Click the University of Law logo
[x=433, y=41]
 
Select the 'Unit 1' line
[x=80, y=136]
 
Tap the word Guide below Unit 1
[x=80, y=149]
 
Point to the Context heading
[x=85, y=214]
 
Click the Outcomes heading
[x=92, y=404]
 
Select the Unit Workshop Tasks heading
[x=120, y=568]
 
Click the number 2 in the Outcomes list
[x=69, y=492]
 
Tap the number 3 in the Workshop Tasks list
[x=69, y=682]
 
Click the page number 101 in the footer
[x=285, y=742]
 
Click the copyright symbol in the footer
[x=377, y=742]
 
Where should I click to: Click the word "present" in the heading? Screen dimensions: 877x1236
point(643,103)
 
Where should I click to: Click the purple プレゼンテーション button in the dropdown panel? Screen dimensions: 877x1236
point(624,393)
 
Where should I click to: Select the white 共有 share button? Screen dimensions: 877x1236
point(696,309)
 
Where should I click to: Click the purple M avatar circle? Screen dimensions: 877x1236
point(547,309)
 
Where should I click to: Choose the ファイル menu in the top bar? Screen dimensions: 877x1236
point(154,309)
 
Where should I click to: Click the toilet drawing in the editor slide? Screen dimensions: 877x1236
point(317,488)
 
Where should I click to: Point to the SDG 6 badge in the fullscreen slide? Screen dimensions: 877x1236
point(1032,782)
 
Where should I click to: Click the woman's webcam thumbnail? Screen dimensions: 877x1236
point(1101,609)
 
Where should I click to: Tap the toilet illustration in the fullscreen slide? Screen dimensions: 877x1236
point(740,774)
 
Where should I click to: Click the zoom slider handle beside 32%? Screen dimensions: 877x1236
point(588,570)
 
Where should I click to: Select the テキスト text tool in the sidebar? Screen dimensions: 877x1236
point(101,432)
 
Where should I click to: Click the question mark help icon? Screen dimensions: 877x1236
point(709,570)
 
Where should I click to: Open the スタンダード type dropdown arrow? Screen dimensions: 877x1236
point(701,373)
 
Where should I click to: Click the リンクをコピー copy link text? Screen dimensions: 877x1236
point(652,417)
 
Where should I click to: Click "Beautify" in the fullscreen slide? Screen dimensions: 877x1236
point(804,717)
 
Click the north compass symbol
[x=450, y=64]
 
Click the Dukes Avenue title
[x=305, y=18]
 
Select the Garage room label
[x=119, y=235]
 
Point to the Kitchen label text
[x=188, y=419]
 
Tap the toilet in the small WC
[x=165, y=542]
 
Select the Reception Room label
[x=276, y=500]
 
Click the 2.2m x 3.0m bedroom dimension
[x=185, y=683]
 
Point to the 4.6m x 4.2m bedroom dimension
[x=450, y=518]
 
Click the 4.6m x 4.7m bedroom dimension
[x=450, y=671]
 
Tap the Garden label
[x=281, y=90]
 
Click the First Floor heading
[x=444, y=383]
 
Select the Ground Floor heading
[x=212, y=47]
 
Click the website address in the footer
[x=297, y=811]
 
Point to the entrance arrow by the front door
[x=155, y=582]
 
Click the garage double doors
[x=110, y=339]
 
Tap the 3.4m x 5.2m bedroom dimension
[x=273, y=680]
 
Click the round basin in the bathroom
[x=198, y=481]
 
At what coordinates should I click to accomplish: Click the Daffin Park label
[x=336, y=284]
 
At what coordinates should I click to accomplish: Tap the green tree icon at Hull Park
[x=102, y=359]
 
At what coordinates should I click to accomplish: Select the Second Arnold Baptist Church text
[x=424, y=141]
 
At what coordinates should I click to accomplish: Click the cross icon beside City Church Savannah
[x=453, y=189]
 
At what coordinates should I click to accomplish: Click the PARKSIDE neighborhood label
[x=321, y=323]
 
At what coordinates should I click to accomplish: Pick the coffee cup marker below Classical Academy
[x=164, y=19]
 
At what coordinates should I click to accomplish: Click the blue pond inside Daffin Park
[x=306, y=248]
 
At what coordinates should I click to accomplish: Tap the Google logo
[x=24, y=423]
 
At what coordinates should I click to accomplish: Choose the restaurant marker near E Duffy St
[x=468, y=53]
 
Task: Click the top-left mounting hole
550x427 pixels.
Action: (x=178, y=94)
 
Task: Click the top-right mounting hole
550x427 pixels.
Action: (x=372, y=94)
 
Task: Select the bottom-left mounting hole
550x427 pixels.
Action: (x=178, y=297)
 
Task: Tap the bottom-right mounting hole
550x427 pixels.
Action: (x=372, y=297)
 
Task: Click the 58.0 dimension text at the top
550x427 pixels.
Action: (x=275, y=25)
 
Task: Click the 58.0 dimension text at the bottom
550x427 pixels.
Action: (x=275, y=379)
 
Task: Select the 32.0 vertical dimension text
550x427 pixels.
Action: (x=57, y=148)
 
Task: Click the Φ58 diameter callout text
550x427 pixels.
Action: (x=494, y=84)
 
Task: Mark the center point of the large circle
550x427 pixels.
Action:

---

◆ WORK REQUIRED:
Starting at the first of the items above and ending at the line containing "[x=120, y=568]", can you copy every line again in full, adding 49 to each number in the coordinates?

◆ RESULT BELOW:
Click the University of Law logo
[x=482, y=90]
 
Select the 'Unit 1' line
[x=129, y=185]
 
Tap the word Guide below Unit 1
[x=129, y=198]
 
Point to the Context heading
[x=134, y=263]
 
Click the Outcomes heading
[x=141, y=453]
 
Select the Unit Workshop Tasks heading
[x=169, y=617]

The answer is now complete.